Archives du mot-clé laudun

ROUVE SAINT LEGER by Marc Vanhellemont in http://les5duvin.wordpress.com

Adrien Borrelly, vigneron à Laudun

 

Côtes du Rhône néo vignerons 067

Un rouge, un blanc, cela suffit à son bonheur pour l’instant.

Adrien termine ses études viti-œno  en 2007 à Nîmes, puis il va voir ce qui se passe au pays du tango et en revient avec l’idée de créé un domaine viticole. Le projet est simple, le tout, c’est de le mettre en route. Un atout, sa famille, installée depuis le 17es au Domaine de la Rouveyrolle, possède une soixantaine d’hectares d’un seul tenant. Une jolie terrasse légèrement inclinée vers le nord. Les vignes y plongent dans deux mètres de galets roulées à matrice argilo-sableuse, dessous une argile bleue et un réseau hydrique qui limite le stress du même nom. Un gros gâteau qui approvisionne la coop de Laudun, mais dans lequel, avec l’aide paternelle, il se taille une petite part de 3,5 ha.

Côtes du Rhône néo vignerons 045

Adrien sait s’entourer

Vigneron en herbe, à 24 ans, Adrien a fait appel à l’expertise de son voisin Didier Dumont qui partage la même envie, faire un vin haut de gamme à identité forte, d’autres diraient d’une puissante expression territoriale. Didier a acheté la propriété voisine, la Ferme Saint Léger, une entité qui a connu la viticulture jusqu’à son démembrement il y a trente ans. Lui rendre sa vocation première est pour ce quinquagénaire un objectif incontournable.

Troisième homme, Philippe Cambie, œnologue de renom, vient aiguillonner les Grenache plantés en 1983 pour qu’ils donnent le meilleur d’eux-mêmes.

Le nom du domaine résulte de la contraction de Rouveyrolle et Ferme Saint Léger qui donne Rouvre Saint Léger. Et n’y a-t-il pas de meilleurs auspices que d’évoluer dans l’ombre protectrice d’un chêne ?

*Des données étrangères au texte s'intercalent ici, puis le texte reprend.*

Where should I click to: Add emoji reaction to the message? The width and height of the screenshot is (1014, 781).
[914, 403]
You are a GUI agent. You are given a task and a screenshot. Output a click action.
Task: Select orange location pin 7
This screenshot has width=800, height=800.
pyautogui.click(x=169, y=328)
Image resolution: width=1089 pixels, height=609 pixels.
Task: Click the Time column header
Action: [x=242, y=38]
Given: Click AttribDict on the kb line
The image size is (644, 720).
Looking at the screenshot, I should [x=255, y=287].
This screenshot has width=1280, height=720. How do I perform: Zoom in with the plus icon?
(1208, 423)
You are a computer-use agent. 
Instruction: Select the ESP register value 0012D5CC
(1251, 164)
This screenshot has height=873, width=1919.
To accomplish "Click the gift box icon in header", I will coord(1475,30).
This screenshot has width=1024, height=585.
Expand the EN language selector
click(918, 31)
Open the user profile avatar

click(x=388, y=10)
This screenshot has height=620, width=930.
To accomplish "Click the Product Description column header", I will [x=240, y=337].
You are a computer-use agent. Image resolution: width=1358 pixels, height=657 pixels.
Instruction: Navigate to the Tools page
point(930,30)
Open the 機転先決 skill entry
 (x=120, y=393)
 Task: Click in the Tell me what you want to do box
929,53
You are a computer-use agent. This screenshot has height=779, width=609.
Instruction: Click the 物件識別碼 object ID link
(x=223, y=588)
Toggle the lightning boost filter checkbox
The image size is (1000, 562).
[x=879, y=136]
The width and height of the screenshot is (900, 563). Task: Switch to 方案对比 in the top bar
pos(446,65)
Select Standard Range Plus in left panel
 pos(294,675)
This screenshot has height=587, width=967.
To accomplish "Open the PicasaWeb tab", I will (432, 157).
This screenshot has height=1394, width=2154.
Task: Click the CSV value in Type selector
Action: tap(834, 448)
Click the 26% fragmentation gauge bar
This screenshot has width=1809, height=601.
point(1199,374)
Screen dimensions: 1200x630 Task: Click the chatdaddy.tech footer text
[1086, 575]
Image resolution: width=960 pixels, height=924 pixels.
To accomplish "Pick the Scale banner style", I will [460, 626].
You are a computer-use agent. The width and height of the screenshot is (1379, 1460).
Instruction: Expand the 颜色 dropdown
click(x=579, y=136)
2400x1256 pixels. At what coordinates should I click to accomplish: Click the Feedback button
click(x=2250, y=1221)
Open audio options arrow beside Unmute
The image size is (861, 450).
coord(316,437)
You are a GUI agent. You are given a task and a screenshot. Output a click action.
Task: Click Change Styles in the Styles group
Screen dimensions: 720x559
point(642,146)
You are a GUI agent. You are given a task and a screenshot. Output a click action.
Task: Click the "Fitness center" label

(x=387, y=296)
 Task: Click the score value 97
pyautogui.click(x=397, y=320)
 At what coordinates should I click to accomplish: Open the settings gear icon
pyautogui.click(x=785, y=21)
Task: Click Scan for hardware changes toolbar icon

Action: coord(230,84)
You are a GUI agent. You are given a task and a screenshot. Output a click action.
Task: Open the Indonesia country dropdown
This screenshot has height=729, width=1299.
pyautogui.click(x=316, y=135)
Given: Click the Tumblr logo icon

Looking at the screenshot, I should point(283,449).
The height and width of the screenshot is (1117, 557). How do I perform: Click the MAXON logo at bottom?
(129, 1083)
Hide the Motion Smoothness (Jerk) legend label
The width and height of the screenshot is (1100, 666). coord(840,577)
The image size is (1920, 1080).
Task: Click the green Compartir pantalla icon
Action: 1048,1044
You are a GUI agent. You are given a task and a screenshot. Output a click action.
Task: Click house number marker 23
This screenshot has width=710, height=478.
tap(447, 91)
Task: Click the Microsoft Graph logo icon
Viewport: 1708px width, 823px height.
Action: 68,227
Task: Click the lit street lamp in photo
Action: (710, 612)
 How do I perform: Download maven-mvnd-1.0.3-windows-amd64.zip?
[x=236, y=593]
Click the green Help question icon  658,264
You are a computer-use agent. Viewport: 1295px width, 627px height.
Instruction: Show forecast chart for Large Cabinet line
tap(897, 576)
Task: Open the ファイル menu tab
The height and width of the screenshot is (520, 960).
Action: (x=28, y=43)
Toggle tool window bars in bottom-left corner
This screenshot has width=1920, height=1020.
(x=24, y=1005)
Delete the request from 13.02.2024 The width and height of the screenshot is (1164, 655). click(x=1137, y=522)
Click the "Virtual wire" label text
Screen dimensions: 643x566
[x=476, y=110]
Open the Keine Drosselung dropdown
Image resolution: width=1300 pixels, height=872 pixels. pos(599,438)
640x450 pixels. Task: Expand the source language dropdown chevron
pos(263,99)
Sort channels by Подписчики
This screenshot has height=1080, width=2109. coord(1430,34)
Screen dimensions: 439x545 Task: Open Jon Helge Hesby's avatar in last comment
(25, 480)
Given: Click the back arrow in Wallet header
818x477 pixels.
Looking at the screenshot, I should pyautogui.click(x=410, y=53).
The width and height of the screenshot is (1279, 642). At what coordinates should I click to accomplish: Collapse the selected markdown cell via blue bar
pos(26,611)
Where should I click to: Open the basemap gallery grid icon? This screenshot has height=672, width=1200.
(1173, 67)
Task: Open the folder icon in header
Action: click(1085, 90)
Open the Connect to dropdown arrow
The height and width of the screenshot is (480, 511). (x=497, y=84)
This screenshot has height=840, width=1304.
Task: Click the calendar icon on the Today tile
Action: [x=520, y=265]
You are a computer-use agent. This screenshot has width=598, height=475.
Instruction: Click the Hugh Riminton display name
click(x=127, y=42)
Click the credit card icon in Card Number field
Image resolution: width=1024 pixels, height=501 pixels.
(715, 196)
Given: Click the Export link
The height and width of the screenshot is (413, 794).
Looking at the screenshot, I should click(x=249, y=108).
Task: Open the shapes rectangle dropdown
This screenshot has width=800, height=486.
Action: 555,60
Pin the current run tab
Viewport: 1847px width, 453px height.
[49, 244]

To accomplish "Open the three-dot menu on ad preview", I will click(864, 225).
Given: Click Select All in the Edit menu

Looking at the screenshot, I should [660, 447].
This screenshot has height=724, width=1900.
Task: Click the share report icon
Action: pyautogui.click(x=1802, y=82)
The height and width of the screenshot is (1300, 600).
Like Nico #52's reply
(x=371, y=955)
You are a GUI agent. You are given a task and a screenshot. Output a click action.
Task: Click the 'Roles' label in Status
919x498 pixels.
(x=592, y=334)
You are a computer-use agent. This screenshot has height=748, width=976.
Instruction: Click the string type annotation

Un rouge, un blanc, c’est tout

Un rouge, un blanc, cela suffit, du moins pour l’instant.  «Comme on vise le haut de gamme, il faut arriver à le valoriser et bien le vendre. Donc pour le moment, on veut faire peu mais bien. Je suis seul à travailler à la cave, même si elle est petite, cela prend du temps. Et puis, j’aimerais dans le futur passer en bio. C’est pour moi comme une philosophie et il faut y adhérer quand on est prêt. Pour l’instant, on essaie de s’en rapprocher le plus possible» explique Adrien

Côtes du Rhône néo vignerons 050

Les vins

Vite fait ! Deux cuvées ne demandent guère de temps. Mais commençons par le premier millésime produit…

Côtes du Rhône néo vignerons 068

Laudun rouge 2008 Rouvre St Léger

Sombre comme un grenat carmin, il respire les gelées de fruits rouges soulignées d’un trait de réglisse.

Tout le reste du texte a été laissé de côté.